La mujer caminó hacia el interior de la casa, Héctor la siguió, entraron al cuarto de Virginia, aún muy juvenil, con muchos más libros que lo habitual. La foto de la muchacha contempló a los intrusos desde la pared. Héctor recordó otras fotografías, en otras paredes. Sobre la cama una grabadora portátil. Estaba abierta, no tenía cinta. Héctor la miró, la mujer lo miró a él como disculpándose, quién sabe dónde estaría la cinta.

Días después, meses más tarde, recordaría la lluvia de aquella tarde. Gotas gruesas, panzonas, que hacían “plof ” al reventar contra la ventana, que doblaban las hojas de los árboles, que se estrellaban contra los cristales chorreando por los bordes. Recordaría la lluvia, pero había borrado de la memoria el rostro de la madre de Virginia.

 

La cara de Celia, la mujer rodeada por los dos luchadores en la foto, estaba ahora entre ambos. Héctor empujó sobre la mesa de su despacho la vieja fotografía hacia el joven Ángel II.

—¿La conocías?

—No. ¿Quién es? —preguntó el luchador.

—¿Y al que está a la izquierda de la mujer, del lado contrario a tu padre?

—Ha de ser el Fantasma Zamudio. Por ahí vi alguna foto de él, aunque no lo conocí en persona.

Hacía calor, bochorno. Se habían encontrado, previa cita telefónica, en la entrada de la prepa donde el Ángel daba clases. Héctor había dudado si dedicarse al oficio de preguntar o ponerse a pintar bardas con unos tercos activistas del CEU que derrochaban las tres virtudes teologales: fe, esperanza y caridad, a unos metros de allí.

—¿Nunca te habló de ella?, su nombre era Celia.

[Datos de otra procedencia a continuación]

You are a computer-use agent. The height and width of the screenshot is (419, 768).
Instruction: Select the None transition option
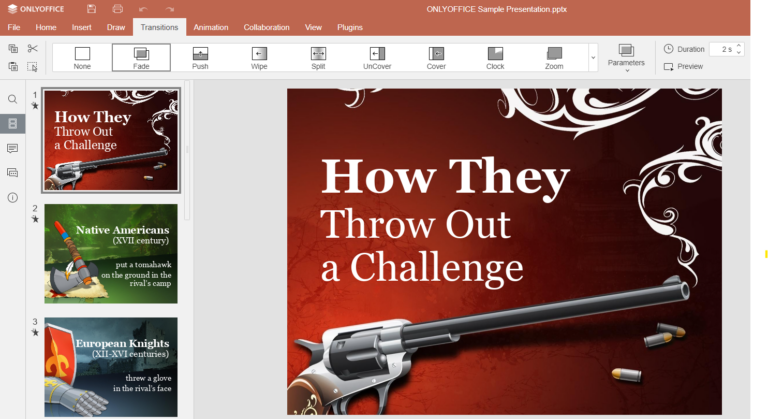pos(82,58)
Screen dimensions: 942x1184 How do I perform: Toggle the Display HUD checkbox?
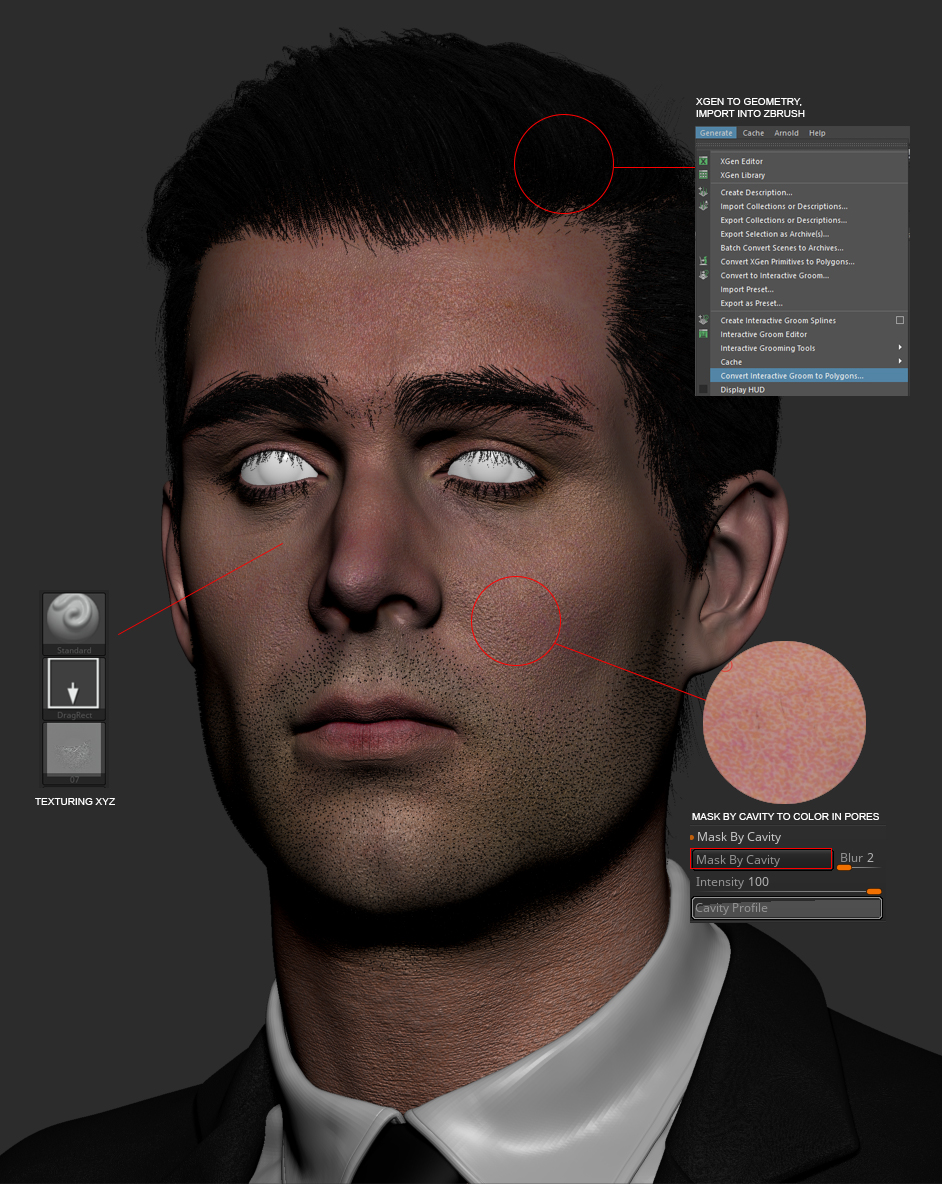[703, 390]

—¿A poco es la mamá de Celina?

Héctor se interesó de repente. La mujer parecía querer dejar de ser una fotografía.

—¿Quién es Celina?

—Una ahijada de mi papá. La veíamos seguido. Vive con sus abuelos. Hoy tengo que ir a su fiesta, se lo prometí, y vestido de luchador. Vaya mensada.

—¿Fiesta de qué?

—Fiesta de quince años.

 

Las fiestas de quince años ventilan con su ritual algunas de las más grandes derrotas populares de México. Son la prueba de que queremos ser como los otros. Que hemos aceptado los restos del banquete. Por una escalera de utilería bajan las quinceañeras en medio de nubes de hielo seco. Toda la pompa que oculta la falta de recursos económicos está presente: jarrones con gladiolas, la mitad de plástico, abanicos aunque sea en febrero, sí, pero también mesas con el logo de la cerveza Carta Blanca cubiertas por manteles medio sucios.

Una orquesta tocaba la Marcha Triunfal de Aída. Héctor contempló curioso los rostros de las adolescentes peinadas en salones de belleza por sus peores enemigas. Buscó entre las caras radiantes una que fuera parecida a la de la foto de Celia. No tardó en encontrarla y la siguió con la mirada sin perderla, mientras se tomaba un refresco con el Ángel enmascarado en una esquina del salón, donde se había organizado una pequeña barra.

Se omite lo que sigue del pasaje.